::: EXERCISE INPUTS
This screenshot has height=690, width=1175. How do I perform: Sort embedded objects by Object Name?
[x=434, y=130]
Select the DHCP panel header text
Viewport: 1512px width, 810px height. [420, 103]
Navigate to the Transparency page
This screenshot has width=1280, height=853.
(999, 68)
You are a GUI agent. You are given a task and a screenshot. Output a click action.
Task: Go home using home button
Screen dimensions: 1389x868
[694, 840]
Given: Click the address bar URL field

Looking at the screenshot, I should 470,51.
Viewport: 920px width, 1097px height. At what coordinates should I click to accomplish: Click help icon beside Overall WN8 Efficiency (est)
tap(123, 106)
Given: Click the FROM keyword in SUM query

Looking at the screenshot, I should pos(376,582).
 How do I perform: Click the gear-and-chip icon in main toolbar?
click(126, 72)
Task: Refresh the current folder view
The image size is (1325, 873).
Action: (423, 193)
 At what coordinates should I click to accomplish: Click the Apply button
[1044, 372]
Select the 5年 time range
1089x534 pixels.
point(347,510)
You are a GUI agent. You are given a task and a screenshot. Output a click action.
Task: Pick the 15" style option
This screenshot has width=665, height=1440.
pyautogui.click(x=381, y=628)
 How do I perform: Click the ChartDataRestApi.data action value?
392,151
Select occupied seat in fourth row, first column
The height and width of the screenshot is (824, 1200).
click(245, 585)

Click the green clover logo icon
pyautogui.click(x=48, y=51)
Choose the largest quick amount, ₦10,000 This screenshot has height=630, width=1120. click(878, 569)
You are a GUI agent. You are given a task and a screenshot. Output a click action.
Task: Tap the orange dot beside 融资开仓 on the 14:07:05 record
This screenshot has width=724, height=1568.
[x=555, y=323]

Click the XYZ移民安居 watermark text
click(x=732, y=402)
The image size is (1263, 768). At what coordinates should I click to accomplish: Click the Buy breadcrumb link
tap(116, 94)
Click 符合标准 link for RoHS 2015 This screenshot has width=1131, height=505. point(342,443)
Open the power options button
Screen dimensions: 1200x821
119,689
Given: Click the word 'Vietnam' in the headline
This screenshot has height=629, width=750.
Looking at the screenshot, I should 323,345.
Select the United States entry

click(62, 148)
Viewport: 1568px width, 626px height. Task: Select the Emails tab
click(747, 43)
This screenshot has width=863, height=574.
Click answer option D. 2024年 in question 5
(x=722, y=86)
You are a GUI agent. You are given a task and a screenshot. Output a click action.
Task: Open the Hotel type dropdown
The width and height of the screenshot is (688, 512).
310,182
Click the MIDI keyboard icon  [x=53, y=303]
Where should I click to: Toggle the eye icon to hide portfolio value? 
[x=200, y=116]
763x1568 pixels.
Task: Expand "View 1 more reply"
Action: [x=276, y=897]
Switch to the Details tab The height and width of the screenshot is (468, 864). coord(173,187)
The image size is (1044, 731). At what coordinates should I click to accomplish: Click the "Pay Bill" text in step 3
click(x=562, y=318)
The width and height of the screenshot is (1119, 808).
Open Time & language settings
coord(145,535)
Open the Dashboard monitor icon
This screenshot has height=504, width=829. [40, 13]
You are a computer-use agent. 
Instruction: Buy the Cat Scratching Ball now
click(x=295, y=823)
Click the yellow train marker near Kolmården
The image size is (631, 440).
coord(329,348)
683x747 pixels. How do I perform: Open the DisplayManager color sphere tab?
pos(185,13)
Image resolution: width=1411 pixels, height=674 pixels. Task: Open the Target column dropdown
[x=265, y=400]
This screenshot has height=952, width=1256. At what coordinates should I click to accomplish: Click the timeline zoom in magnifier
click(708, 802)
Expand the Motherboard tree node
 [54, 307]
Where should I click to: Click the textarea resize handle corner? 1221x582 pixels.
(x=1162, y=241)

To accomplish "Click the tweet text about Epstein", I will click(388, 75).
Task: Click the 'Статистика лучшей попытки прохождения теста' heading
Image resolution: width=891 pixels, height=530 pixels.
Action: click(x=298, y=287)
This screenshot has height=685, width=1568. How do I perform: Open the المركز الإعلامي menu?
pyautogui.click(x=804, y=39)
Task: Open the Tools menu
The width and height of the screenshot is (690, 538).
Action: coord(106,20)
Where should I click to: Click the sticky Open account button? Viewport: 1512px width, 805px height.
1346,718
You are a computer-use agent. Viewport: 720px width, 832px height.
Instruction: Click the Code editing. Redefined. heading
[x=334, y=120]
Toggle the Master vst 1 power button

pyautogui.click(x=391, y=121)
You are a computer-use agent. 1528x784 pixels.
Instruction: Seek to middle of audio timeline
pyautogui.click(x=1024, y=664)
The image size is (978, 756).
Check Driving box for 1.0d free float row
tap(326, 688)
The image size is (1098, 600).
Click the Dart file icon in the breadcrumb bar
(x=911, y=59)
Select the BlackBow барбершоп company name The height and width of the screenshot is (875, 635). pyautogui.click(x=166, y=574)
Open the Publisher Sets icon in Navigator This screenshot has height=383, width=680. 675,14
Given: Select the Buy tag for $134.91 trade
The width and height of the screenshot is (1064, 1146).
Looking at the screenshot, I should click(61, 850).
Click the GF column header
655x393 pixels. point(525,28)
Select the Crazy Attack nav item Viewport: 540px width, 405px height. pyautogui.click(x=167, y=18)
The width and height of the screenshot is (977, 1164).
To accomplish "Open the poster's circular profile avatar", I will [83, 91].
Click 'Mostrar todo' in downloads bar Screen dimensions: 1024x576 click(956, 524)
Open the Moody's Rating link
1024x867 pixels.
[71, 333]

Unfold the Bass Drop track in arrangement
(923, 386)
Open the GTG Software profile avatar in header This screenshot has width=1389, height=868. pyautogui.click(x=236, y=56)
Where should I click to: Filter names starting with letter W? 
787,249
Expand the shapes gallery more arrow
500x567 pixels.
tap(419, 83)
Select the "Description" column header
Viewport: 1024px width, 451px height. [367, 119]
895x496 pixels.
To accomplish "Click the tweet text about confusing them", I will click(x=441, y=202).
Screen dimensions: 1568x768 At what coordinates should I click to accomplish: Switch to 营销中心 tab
::::::
EXERCISE DETAILS: Show each line of the listing that holds the string "profile".

OUTPUT:
To accomplish "Open the poster's circular profile avatar", I will [83, 91].
Open the GTG Software profile avatar in header This screenshot has width=1389, height=868. pyautogui.click(x=236, y=56)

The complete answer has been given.